Pixel coordinate grounding data:

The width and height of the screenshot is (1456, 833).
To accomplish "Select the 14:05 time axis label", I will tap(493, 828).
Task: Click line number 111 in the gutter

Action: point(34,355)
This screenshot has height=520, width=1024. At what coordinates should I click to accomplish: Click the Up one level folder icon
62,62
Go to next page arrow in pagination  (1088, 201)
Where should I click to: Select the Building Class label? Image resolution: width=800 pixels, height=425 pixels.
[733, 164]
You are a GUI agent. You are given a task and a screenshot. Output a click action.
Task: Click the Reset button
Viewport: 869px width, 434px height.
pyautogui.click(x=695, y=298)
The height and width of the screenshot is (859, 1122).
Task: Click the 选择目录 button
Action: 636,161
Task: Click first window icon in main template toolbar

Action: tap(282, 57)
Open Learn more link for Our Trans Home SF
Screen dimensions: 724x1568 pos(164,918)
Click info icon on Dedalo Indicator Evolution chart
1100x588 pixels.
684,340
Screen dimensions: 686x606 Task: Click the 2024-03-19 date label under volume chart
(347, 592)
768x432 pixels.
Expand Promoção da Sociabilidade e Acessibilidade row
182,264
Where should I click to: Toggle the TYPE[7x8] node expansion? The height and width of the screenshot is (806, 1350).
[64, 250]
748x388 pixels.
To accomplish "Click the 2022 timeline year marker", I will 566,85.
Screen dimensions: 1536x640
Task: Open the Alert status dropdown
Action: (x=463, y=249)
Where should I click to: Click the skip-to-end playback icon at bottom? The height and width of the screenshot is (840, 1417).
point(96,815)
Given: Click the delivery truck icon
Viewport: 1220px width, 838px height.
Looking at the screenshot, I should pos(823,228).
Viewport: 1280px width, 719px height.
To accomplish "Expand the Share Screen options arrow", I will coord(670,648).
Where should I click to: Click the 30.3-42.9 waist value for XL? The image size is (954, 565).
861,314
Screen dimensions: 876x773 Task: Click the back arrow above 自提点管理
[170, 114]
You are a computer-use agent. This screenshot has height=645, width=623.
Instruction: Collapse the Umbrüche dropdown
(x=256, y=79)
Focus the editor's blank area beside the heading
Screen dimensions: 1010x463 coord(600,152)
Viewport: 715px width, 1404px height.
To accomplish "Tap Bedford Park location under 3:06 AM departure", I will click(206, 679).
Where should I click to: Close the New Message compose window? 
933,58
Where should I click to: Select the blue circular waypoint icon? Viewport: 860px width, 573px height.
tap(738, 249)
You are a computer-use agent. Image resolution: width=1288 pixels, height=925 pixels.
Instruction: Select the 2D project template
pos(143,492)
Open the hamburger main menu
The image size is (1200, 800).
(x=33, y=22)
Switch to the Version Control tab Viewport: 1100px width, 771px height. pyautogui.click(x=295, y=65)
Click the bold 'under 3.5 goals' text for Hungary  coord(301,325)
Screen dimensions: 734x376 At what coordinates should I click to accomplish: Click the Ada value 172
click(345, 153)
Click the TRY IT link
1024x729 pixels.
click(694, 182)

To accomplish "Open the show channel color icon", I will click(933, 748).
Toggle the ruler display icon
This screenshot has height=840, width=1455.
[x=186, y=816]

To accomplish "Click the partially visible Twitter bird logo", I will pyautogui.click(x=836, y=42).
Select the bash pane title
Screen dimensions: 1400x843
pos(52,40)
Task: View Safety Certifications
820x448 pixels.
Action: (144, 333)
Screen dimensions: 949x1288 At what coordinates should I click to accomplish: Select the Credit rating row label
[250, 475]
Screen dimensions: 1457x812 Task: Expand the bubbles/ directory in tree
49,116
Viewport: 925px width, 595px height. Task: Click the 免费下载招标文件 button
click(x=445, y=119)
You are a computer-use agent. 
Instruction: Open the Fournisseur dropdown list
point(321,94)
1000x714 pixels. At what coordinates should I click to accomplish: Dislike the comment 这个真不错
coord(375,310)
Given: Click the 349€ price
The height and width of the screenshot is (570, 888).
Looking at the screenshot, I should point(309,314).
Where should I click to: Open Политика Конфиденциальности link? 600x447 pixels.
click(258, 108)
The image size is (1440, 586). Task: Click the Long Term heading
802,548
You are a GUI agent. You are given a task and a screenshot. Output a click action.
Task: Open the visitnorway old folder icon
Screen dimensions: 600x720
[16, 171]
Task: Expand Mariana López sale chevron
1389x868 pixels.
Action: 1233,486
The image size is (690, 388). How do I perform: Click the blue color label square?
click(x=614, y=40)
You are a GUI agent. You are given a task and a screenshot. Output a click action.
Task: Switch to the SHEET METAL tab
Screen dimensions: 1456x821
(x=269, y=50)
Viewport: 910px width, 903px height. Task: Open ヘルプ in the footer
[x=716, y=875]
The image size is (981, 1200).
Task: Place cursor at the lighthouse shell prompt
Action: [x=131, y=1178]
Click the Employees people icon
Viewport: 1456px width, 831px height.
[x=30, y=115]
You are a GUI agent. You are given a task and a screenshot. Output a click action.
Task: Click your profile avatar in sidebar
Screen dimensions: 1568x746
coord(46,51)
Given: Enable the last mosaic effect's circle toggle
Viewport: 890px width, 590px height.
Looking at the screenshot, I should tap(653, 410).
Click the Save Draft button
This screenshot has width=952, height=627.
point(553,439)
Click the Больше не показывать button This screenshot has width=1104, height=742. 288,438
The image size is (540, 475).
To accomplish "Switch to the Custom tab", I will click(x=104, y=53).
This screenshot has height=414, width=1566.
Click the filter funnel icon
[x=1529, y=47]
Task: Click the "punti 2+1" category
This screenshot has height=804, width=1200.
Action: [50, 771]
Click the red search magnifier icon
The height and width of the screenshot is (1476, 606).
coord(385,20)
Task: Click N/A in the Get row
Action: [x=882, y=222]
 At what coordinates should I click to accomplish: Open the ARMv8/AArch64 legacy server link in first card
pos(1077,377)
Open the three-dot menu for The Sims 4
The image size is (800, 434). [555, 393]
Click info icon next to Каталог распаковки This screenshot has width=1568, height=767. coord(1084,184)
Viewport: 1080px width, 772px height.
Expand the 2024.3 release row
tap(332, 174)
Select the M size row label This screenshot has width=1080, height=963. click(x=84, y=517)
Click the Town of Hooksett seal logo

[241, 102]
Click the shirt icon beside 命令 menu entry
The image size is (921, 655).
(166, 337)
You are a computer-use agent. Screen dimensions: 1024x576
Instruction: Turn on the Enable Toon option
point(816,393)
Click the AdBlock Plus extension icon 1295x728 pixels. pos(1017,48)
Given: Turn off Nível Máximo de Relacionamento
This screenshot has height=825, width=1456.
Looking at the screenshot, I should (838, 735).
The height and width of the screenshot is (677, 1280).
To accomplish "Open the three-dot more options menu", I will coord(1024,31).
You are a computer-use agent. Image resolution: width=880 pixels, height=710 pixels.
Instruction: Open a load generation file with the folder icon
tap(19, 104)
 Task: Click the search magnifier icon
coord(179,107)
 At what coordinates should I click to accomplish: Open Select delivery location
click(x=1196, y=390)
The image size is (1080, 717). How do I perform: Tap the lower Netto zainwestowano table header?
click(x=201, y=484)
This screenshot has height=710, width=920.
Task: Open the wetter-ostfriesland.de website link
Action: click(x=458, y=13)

:: EXERCISE ::
Copy out, exactly and alone, the lines of the entries above between the ones holding "Task: Open the visitnorway old folder icon" and "Given: Enable the", inclusive.

:: REPLY TO THE EXERCISE ::
Task: Open the visitnorway old folder icon
Screen dimensions: 600x720
[16, 171]
Task: Expand Mariana López sale chevron
1389x868 pixels.
Action: 1233,486
The image size is (690, 388). How do I perform: Click the blue color label square?
click(x=614, y=40)
You are a GUI agent. You are given a task and a screenshot. Output a click action.
Task: Switch to the SHEET METAL tab
Screen dimensions: 1456x821
(x=269, y=50)
Viewport: 910px width, 903px height. Task: Open ヘルプ in the footer
[x=716, y=875]
The image size is (981, 1200).
Task: Place cursor at the lighthouse shell prompt
Action: [x=131, y=1178]
Click the Employees people icon
Viewport: 1456px width, 831px height.
[x=30, y=115]
You are a GUI agent. You are given a task and a screenshot. Output a click action.
Task: Click your profile avatar in sidebar
Screen dimensions: 1568x746
coord(46,51)
Given: Enable the last mosaic effect's circle toggle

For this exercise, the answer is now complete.